You will be asked to wait for about 20 minutes at the clinic after your vaccination, to make sure you don't have a severe allergic reaction.

What is the best way to protect against flu? 

The best way to reduce the risk of getting the flu is to get a flu vaccination.

Other things you can do are:

  • Wash your hands regularly (wash hands and wrists with soap and water for 20 seconds). 
  • People with a fever of 38 degrees centigrade or above should avoid vaccination and reschedule the appointment with the doctor. 
  • Maintain general health by taking any prescribed medications, eating and sleeping well and doing regular exercise. These actions help to keep your immune system strong. 

Is there anyone who shouldn't have a flu vaccination?

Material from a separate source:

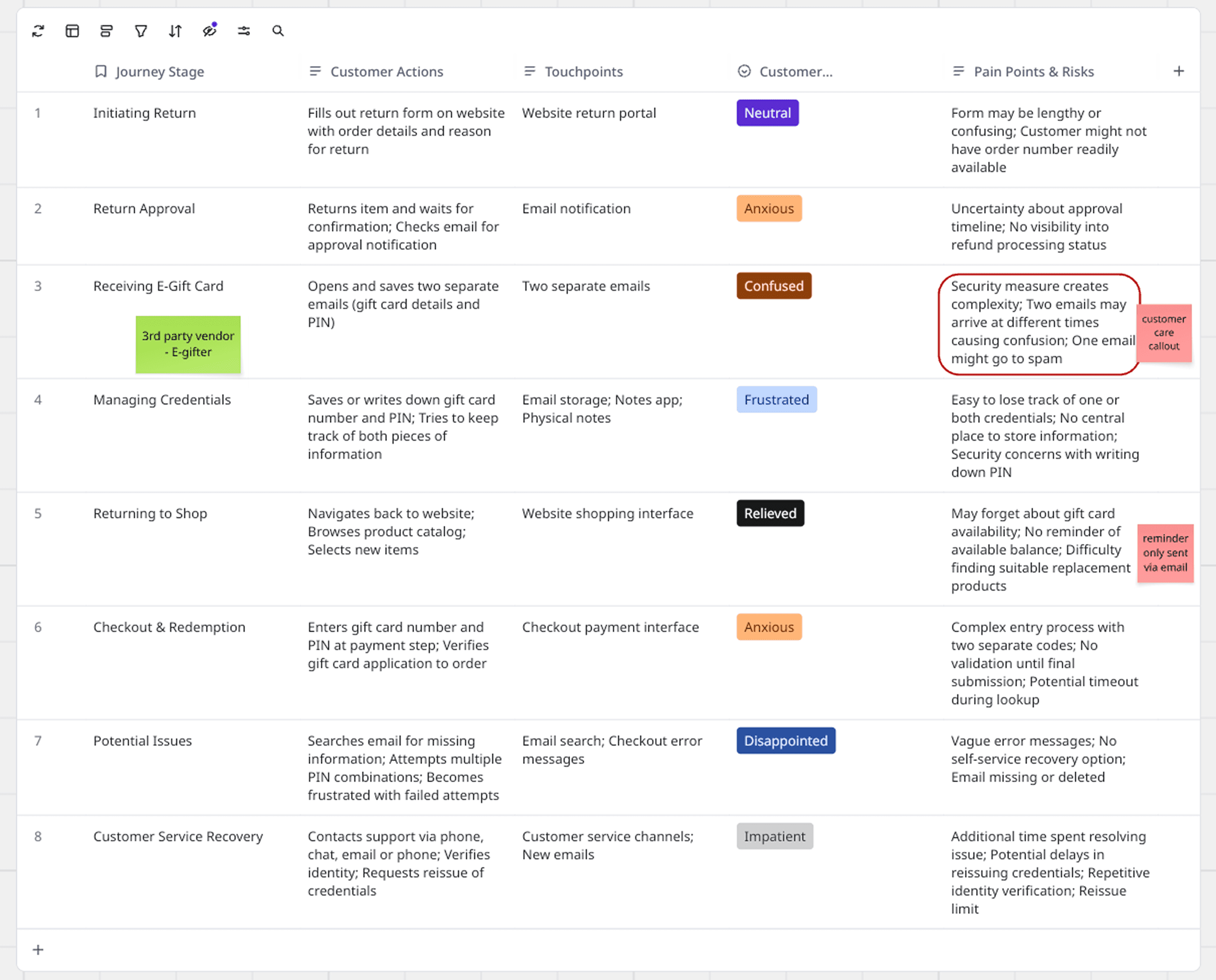
Task: Click the group rows toolbar icon
Action: tap(106, 31)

  • Children under six months of age are too young to be vaccinated.
  • People with a fever of 38 degrees centigrade or above should avoid vaccination and reschedule the appointment with the doctor. 
  • The flu vaccine should not be given to some patients who are having certain cancer treatments.

It is also important to talk to your health professional beforehand if you:

  • have previously had Guillain-Barre syndrome.
  • had an allergic reaction to a previous vaccination.

How often do I need to get vaccinated?

You need to get your flu vaccination yearly, at the start of every flu season.

The vaccine is developed each year to protect you against the most common influenza strains.

What should I do if I get the flu?

People who have heart disease get the flu should get medical help early. Either by calling a doctor or Healthline on 0800 611 116.

Get urgent medical advice if you have:

  • a high fever that doesn't come down 
  • chills or severe shaking 
  • difficulty breathing or chest pain 
  • a purple or bluish colour round your lips, skin, fingers or toes 
  • seizures or convulsions. 

It’s important to talk to your pharmacist before taking any over the counter flu medications, as some of these can raise your blood pressure and affect your heart medication.